_What is required_
Return the data word for word, beginning at the line that contains "Screen dimensions: 534x501" and stopping at the end of the data. Leave the pictures out of your answer.

_Data_

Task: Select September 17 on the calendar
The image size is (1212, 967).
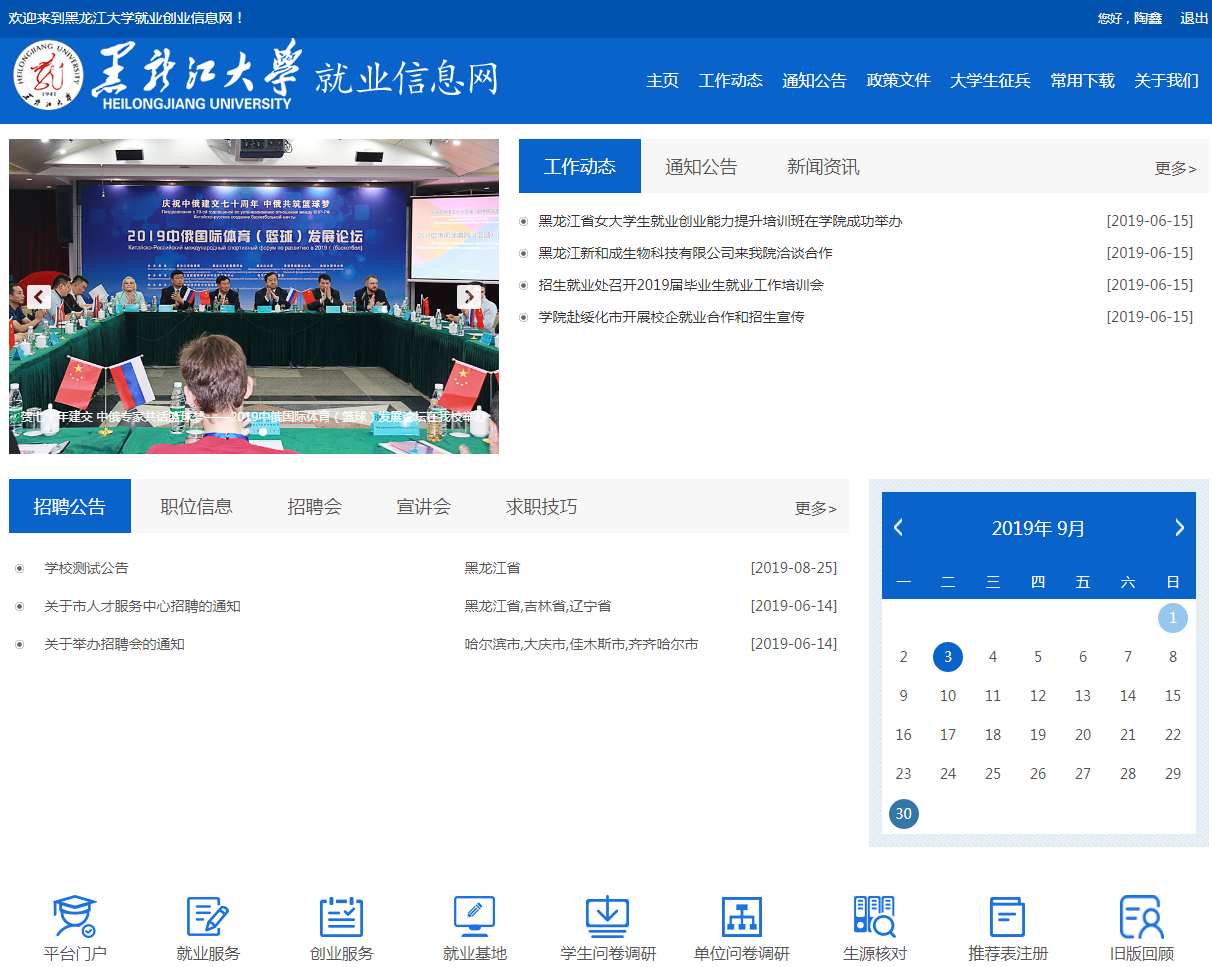Action: click(948, 735)
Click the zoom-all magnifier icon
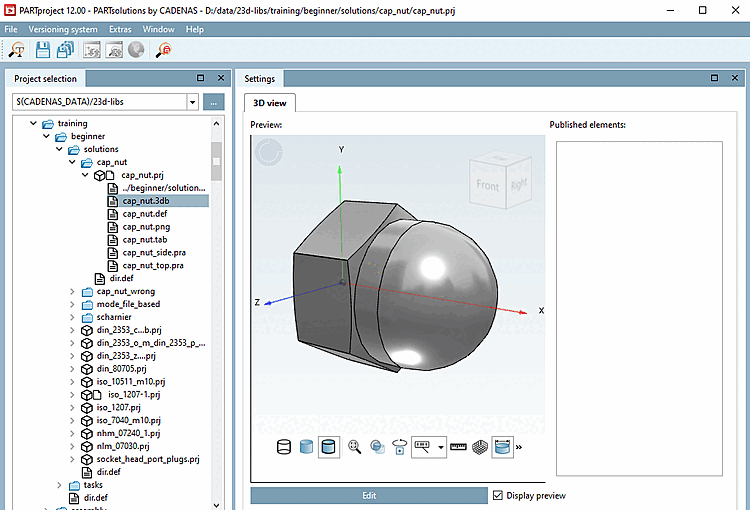This screenshot has width=750, height=510. click(x=354, y=447)
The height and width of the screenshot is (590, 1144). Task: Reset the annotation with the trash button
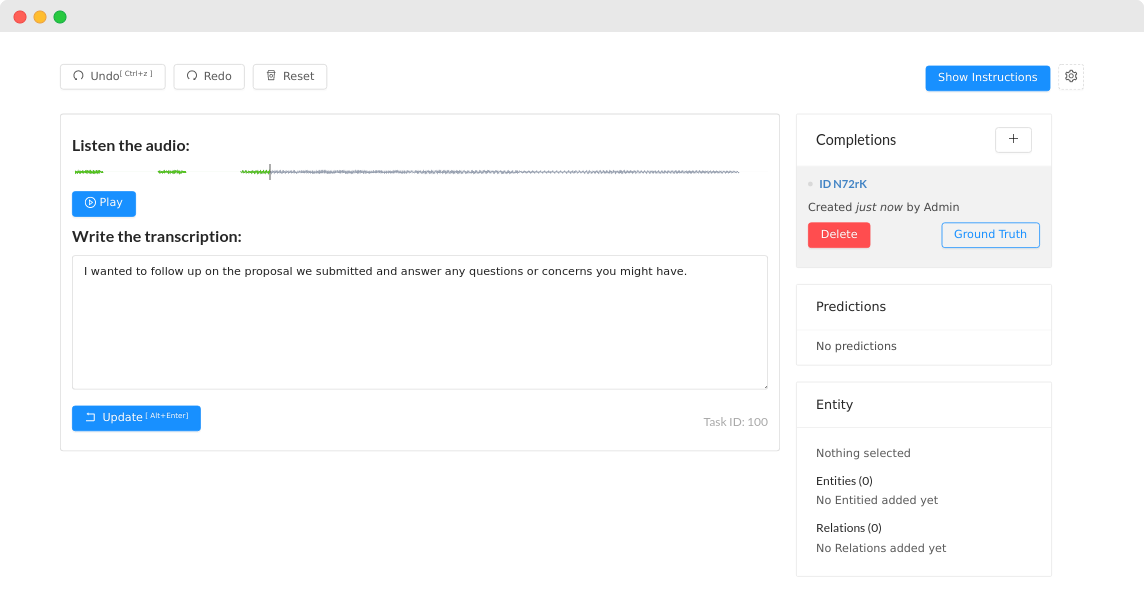[289, 77]
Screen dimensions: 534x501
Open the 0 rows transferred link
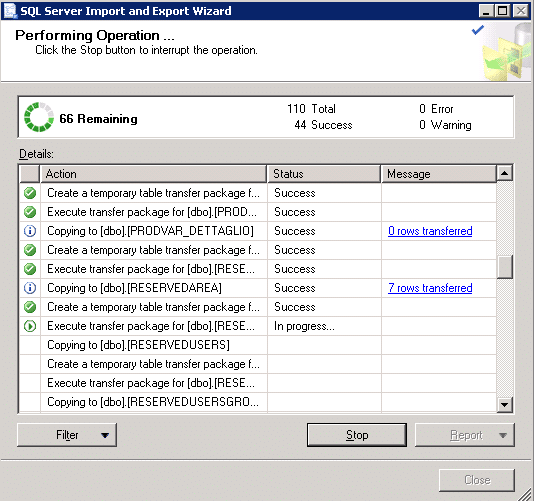tap(430, 231)
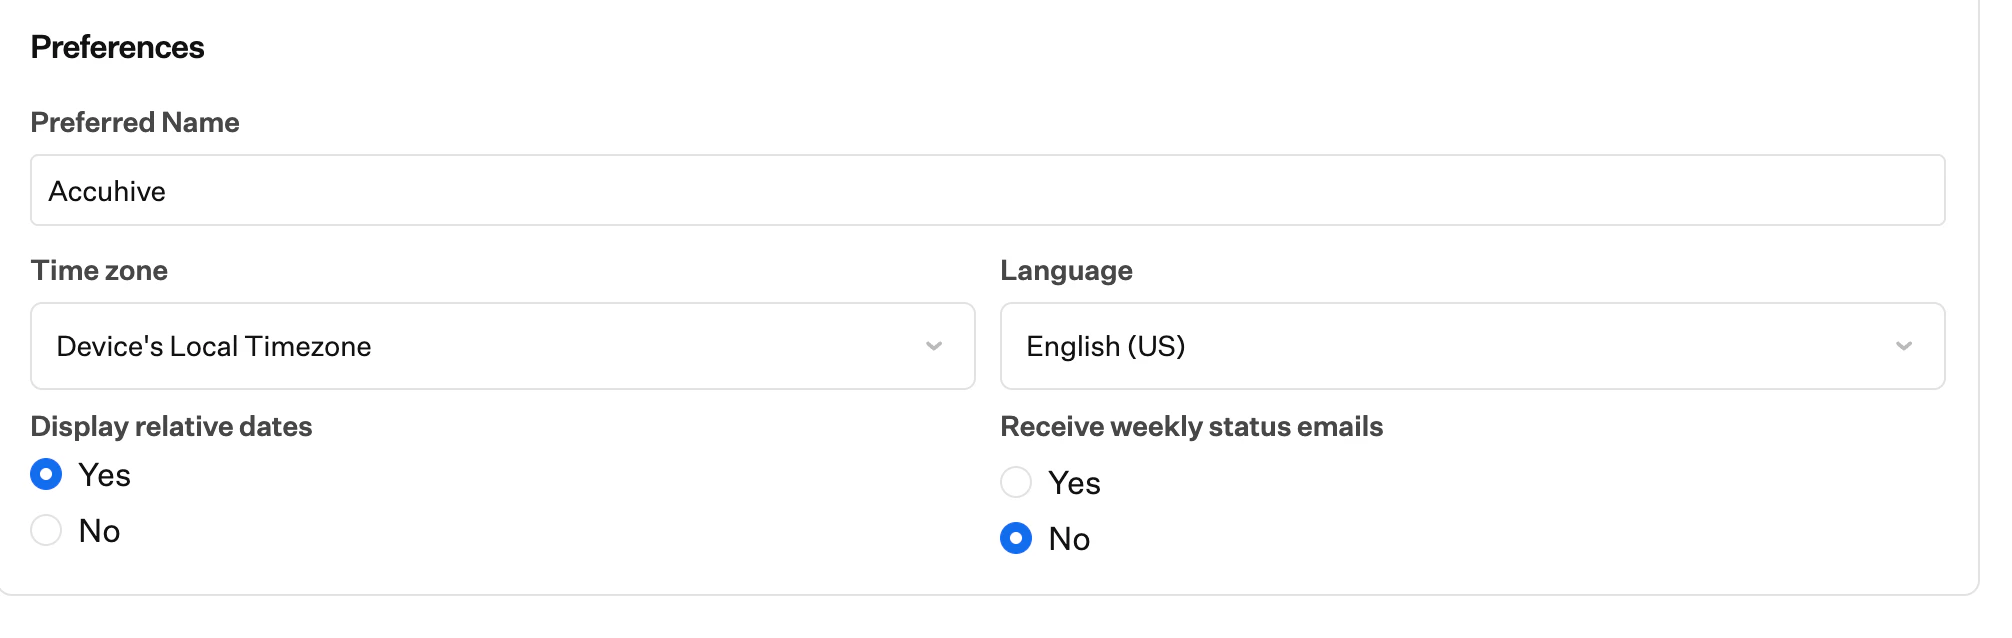
Task: Click the Preferred Name input field
Action: pos(500,190)
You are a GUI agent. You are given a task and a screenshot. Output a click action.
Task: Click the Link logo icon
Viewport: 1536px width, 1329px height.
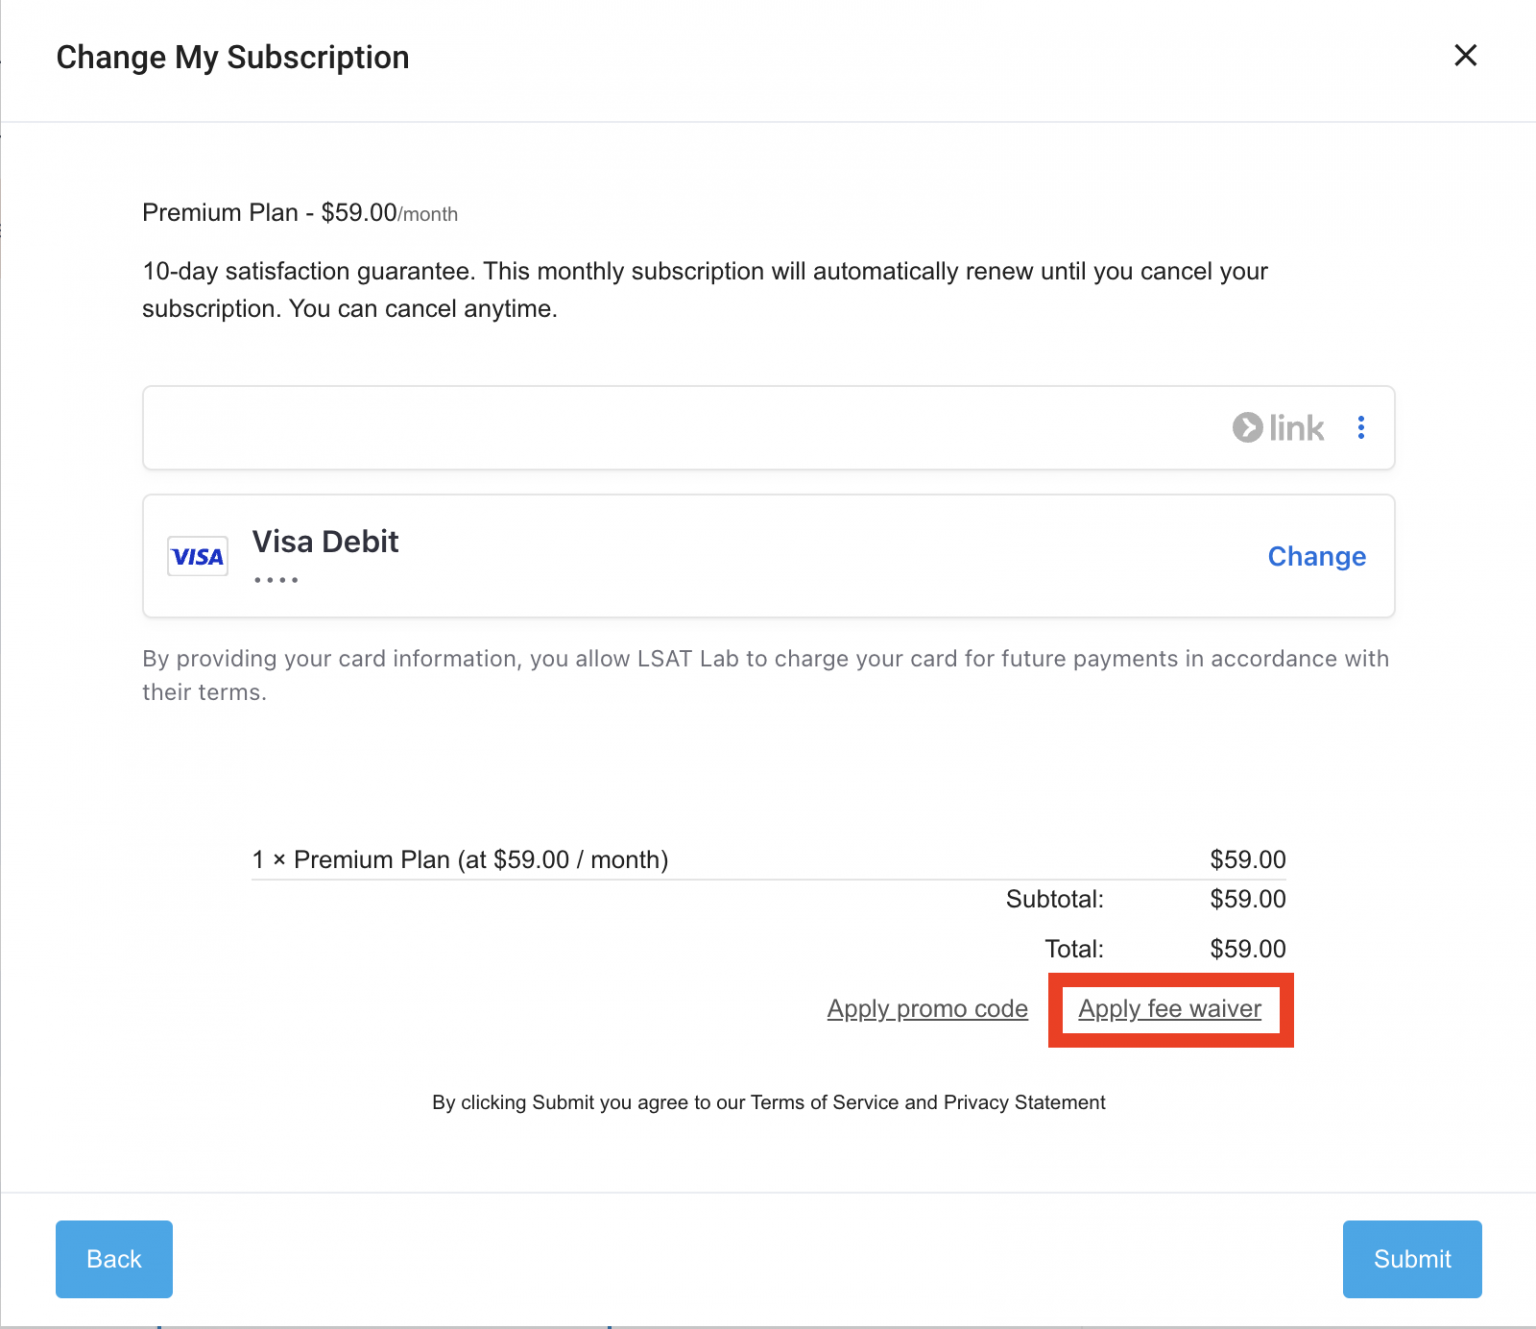click(x=1277, y=428)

_Complete answer_
Screen dimensions: 534x501
Open the 0 rows transferred link
tap(430, 231)
Task: Click the Preferred Name input field
Action: pos(500,190)
You are a GUI agent. You are given a task and a screenshot. Output a click action.
Task: Click the Link logo icon
Viewport: 1536px width, 1329px height.
click(x=1277, y=428)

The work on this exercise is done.